I kind of agree although I always thought it was a little lacking info in BFD2 but then went to the other extreme in BFD3.
I like to know which tom I’m hitting so high, mid and floor tom naming is better in BFD3.
I also like to see what make of kit piece and size too for cymbals.
Seems like it’s a case of all or nothing.
The key map arrangement is more suited to the way I work in BFD3 with kick at the bottom, then snare, hats, toms, cymbals and percussion at the top but it is nice to not have to extend the piano roll half way across the page to reveal crucial info.
I think the main thing is that the specific kit piece name, with branding and so on, is redundant info here.

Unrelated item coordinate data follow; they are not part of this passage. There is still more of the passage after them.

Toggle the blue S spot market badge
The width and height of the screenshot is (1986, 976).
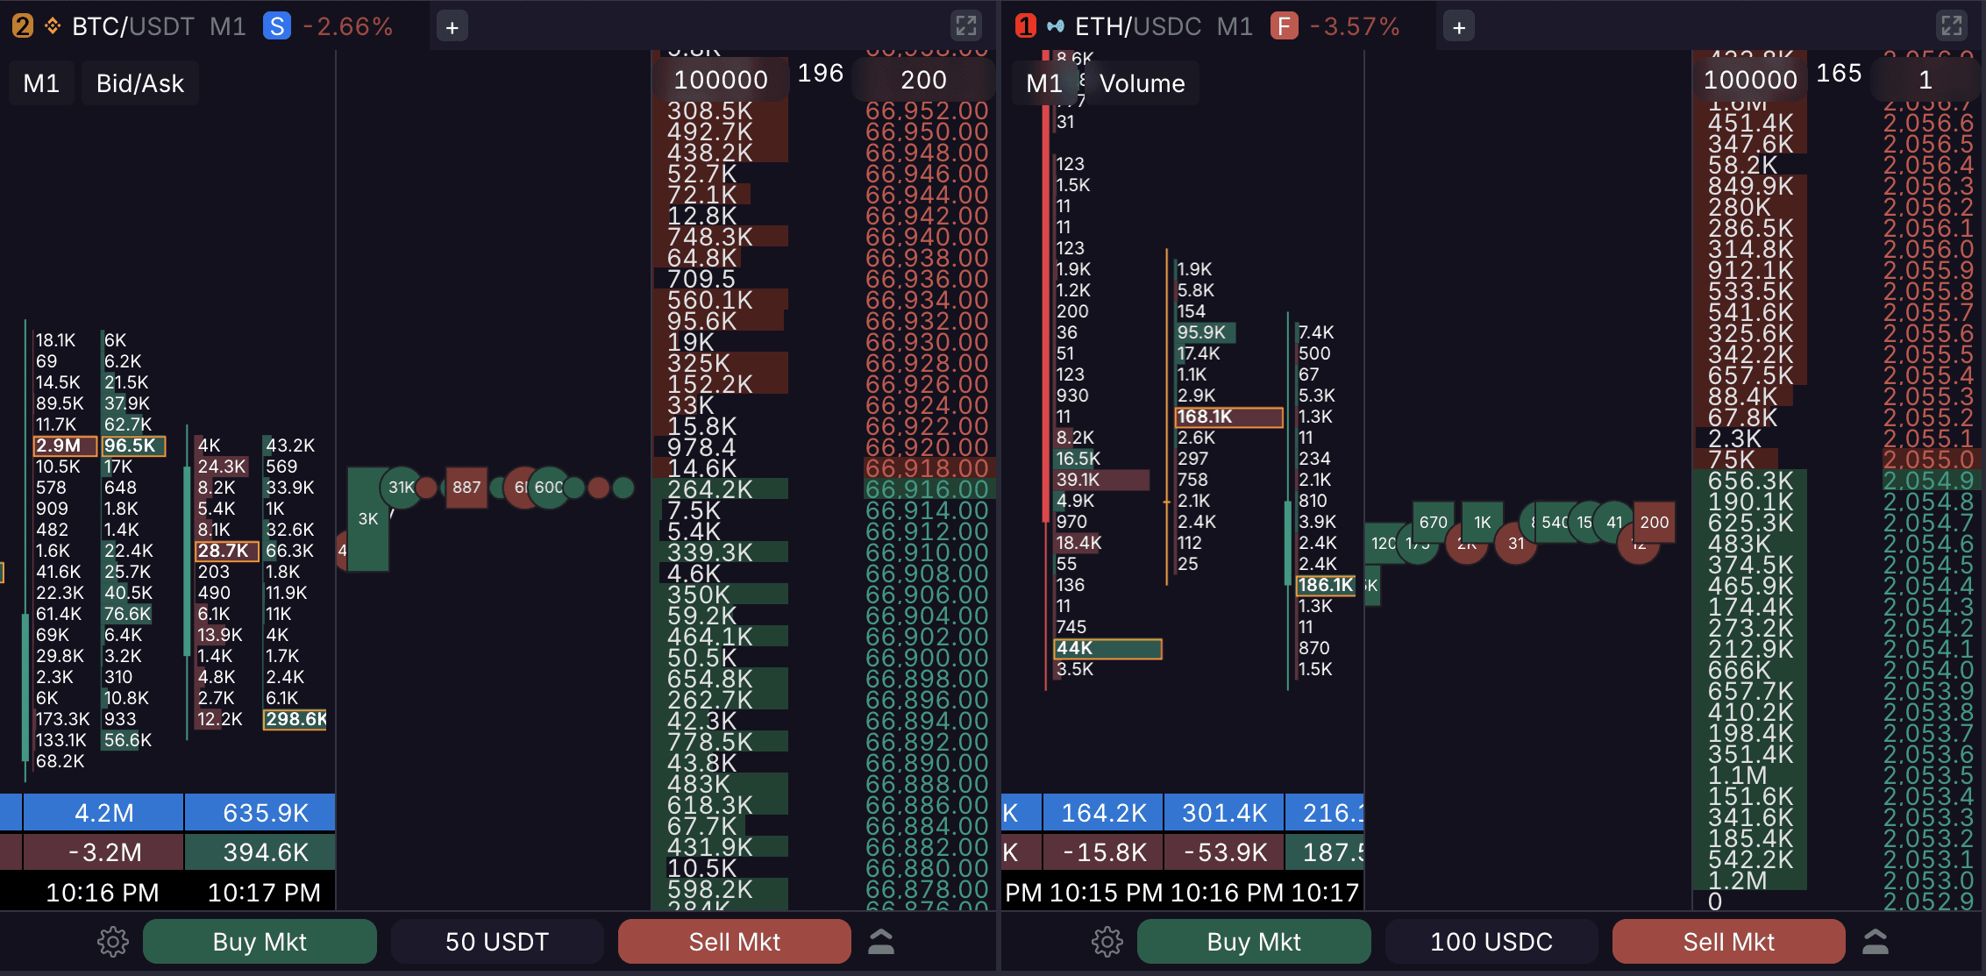277,26
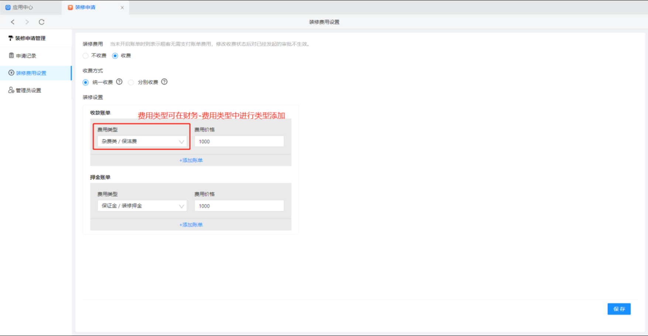Screen dimensions: 648x336
Task: Click the 应用中心 tab icon
Action: [x=8, y=7]
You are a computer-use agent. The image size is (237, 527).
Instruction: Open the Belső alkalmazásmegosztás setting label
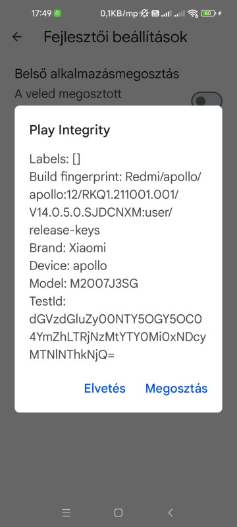97,74
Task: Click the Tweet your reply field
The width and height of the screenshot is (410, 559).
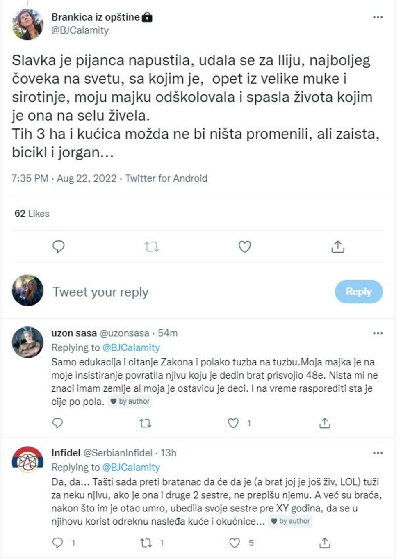Action: [100, 292]
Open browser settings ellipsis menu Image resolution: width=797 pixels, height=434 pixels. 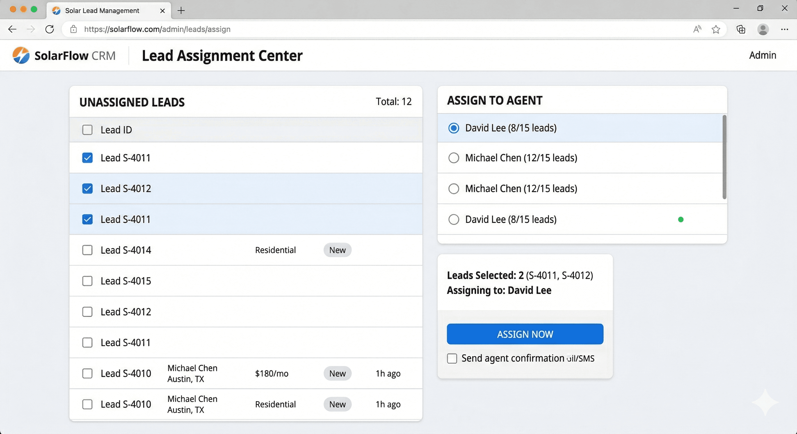pos(784,29)
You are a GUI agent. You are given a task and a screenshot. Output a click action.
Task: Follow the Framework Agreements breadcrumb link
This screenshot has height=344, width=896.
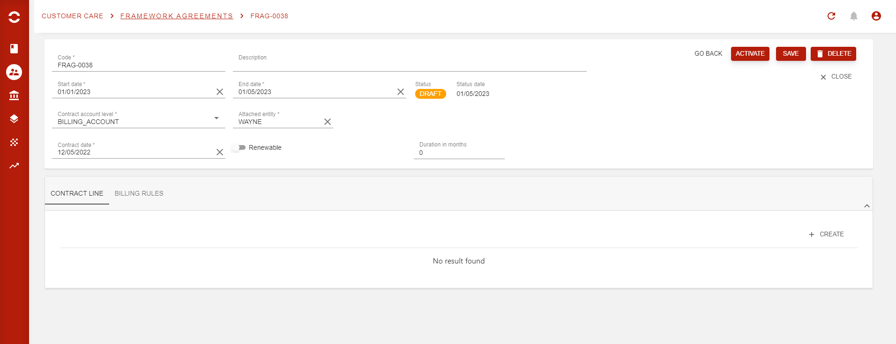tap(176, 16)
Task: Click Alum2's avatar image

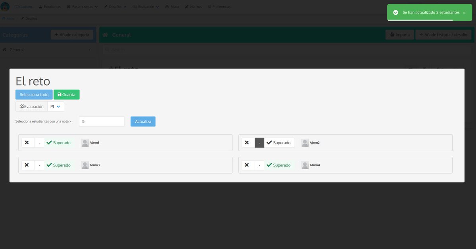Action: [x=304, y=142]
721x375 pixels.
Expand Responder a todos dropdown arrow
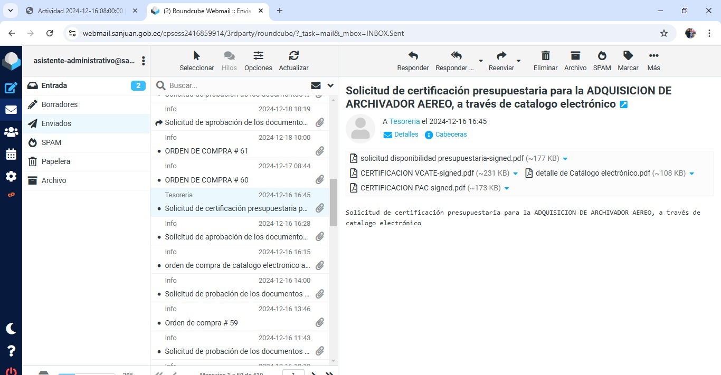coord(480,61)
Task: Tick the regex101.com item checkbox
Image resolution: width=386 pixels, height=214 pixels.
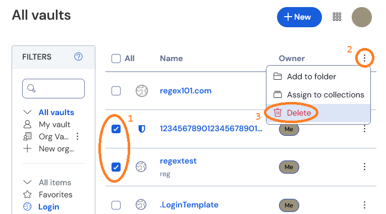Action: click(x=116, y=91)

What you want is just type and articulation. “Snare - drag”, “Hi-hat - half open”. Stuff like that.
And named toms, hi, mid and floor, BFD2 didn’t have that and neither did it have proper cymbal names, like crash, splash and ride, articulations aren’t quite enough for toms and cymbals.
Probably too much to ask to have it a user config type thing, so we can choose how much info we want to see.
Totally, and I do use those sometimes. But that misses the automatic mapping. I’ve got stuff with different keymaps and not having to manually stay on top of that is really useful.
You can do that in Cakewalk too. But it’s not dynamic like the default behaviour. If you update the keymap, or what’s loaded to what slot, in BFD, the changes are automatically reflected in the DAW. That’s a really useful (and I suspect under-noticed) feature.
This is one of the many areas where Pro Tools has fallen behind. All I get is a damn piano roll with no naming. Really makes it difficult to find kit pieces on the controller.